◆ **Exercise objective**: Each record below should be written out again exactly as given.

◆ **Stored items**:
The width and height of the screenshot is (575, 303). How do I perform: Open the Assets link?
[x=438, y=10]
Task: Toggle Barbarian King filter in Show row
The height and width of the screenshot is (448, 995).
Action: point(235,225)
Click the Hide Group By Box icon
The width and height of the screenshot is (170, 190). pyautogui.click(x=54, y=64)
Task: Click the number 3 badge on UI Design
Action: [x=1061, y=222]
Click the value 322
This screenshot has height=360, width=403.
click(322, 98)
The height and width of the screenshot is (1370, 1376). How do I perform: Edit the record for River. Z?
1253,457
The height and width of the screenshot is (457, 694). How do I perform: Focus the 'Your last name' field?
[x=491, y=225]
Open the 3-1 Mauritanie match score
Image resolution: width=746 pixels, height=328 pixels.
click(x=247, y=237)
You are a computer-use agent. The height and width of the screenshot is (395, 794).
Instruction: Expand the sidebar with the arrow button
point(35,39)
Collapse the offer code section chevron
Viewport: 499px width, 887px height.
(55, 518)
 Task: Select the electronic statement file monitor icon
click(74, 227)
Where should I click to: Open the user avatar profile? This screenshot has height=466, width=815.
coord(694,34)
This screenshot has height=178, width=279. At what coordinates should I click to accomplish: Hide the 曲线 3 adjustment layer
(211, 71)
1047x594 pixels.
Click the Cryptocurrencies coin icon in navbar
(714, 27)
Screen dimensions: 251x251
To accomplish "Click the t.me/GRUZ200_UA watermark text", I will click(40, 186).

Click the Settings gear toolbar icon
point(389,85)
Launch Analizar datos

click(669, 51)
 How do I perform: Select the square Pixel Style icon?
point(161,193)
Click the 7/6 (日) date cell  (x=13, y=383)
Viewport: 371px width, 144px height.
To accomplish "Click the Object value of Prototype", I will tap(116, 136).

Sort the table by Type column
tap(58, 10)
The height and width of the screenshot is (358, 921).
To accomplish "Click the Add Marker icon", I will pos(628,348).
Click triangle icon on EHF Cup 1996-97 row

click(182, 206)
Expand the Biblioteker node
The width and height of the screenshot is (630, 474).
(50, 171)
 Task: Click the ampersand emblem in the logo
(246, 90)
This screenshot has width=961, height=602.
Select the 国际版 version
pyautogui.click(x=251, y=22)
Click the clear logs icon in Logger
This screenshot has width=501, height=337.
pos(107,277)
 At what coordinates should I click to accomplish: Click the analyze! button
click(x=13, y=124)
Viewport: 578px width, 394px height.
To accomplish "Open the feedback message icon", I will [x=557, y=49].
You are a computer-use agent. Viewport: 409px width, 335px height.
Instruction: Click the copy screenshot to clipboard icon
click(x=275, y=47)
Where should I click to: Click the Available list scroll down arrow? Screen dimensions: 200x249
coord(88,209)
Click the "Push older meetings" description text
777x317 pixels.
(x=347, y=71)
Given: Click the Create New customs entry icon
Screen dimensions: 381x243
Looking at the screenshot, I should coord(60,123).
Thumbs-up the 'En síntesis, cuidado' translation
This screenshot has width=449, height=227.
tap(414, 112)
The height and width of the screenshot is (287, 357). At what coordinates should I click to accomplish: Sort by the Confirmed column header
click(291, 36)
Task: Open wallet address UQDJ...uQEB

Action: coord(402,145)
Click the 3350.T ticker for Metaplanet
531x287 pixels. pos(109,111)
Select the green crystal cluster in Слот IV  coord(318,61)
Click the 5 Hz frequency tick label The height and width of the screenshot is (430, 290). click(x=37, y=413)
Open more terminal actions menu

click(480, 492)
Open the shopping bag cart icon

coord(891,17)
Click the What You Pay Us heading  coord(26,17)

◆ **Solution to this exercise**:
The width and height of the screenshot is (575, 303). How do I perform: Open the Assets link?
[x=438, y=10]
Task: Toggle Barbarian King filter in Show row
The height and width of the screenshot is (448, 995).
Action: point(235,225)
Click the Hide Group By Box icon
The width and height of the screenshot is (170, 190). pyautogui.click(x=54, y=64)
Task: Click the number 3 badge on UI Design
Action: [x=1061, y=222]
Click the value 322
This screenshot has height=360, width=403.
click(322, 98)
The height and width of the screenshot is (1370, 1376). How do I perform: Edit the record for River. Z?
1253,457
The height and width of the screenshot is (457, 694). How do I perform: Focus the 'Your last name' field?
[x=491, y=225]
Open the 3-1 Mauritanie match score
Image resolution: width=746 pixels, height=328 pixels.
click(x=247, y=237)
You are a computer-use agent. The height and width of the screenshot is (395, 794).
Instruction: Expand the sidebar with the arrow button
point(35,39)
Collapse the offer code section chevron
Viewport: 499px width, 887px height.
(55, 518)
 Task: Select the electronic statement file monitor icon
click(74, 227)
Where should I click to: Open the user avatar profile? This screenshot has height=466, width=815.
coord(694,34)
This screenshot has height=178, width=279. At what coordinates should I click to accomplish: Hide the 曲线 3 adjustment layer
(211, 71)
1047x594 pixels.
Click the Cryptocurrencies coin icon in navbar
(714, 27)
Screen dimensions: 251x251
To accomplish "Click the t.me/GRUZ200_UA watermark text", I will click(40, 186).

Click the Settings gear toolbar icon
point(389,85)
Launch Analizar datos

click(669, 51)
 How do I perform: Select the square Pixel Style icon?
point(161,193)
Click the 7/6 (日) date cell  (x=13, y=383)
Viewport: 371px width, 144px height.
To accomplish "Click the Object value of Prototype", I will tap(116, 136).

Sort the table by Type column
tap(58, 10)
The height and width of the screenshot is (358, 921).
To accomplish "Click the Add Marker icon", I will pos(628,348).
Click triangle icon on EHF Cup 1996-97 row

click(182, 206)
Expand the Biblioteker node
The width and height of the screenshot is (630, 474).
(50, 171)
 Task: Click the ampersand emblem in the logo
(246, 90)
This screenshot has width=961, height=602.
Select the 国际版 version
pyautogui.click(x=251, y=22)
Click the clear logs icon in Logger
This screenshot has width=501, height=337.
pos(107,277)
 At what coordinates should I click to accomplish: Click the analyze! button
click(x=13, y=124)
Viewport: 578px width, 394px height.
To accomplish "Open the feedback message icon", I will [x=557, y=49].
You are a computer-use agent. Viewport: 409px width, 335px height.
Instruction: Click the copy screenshot to clipboard icon
click(x=275, y=47)
Where should I click to: Click the Available list scroll down arrow? Screen dimensions: 200x249
coord(88,209)
Click the "Push older meetings" description text
777x317 pixels.
(x=347, y=71)
Given: Click the Create New customs entry icon
Screen dimensions: 381x243
Looking at the screenshot, I should coord(60,123).
Thumbs-up the 'En síntesis, cuidado' translation
This screenshot has width=449, height=227.
tap(414, 112)
The height and width of the screenshot is (287, 357). At what coordinates should I click to accomplish: Sort by the Confirmed column header
click(291, 36)
Task: Open wallet address UQDJ...uQEB

Action: coord(402,145)
Click the 3350.T ticker for Metaplanet
531x287 pixels. pos(109,111)
Select the green crystal cluster in Слот IV  coord(318,61)
Click the 5 Hz frequency tick label The height and width of the screenshot is (430, 290). click(x=37, y=413)
Open more terminal actions menu

click(480, 492)
Open the shopping bag cart icon

coord(891,17)
Click the What You Pay Us heading  coord(26,17)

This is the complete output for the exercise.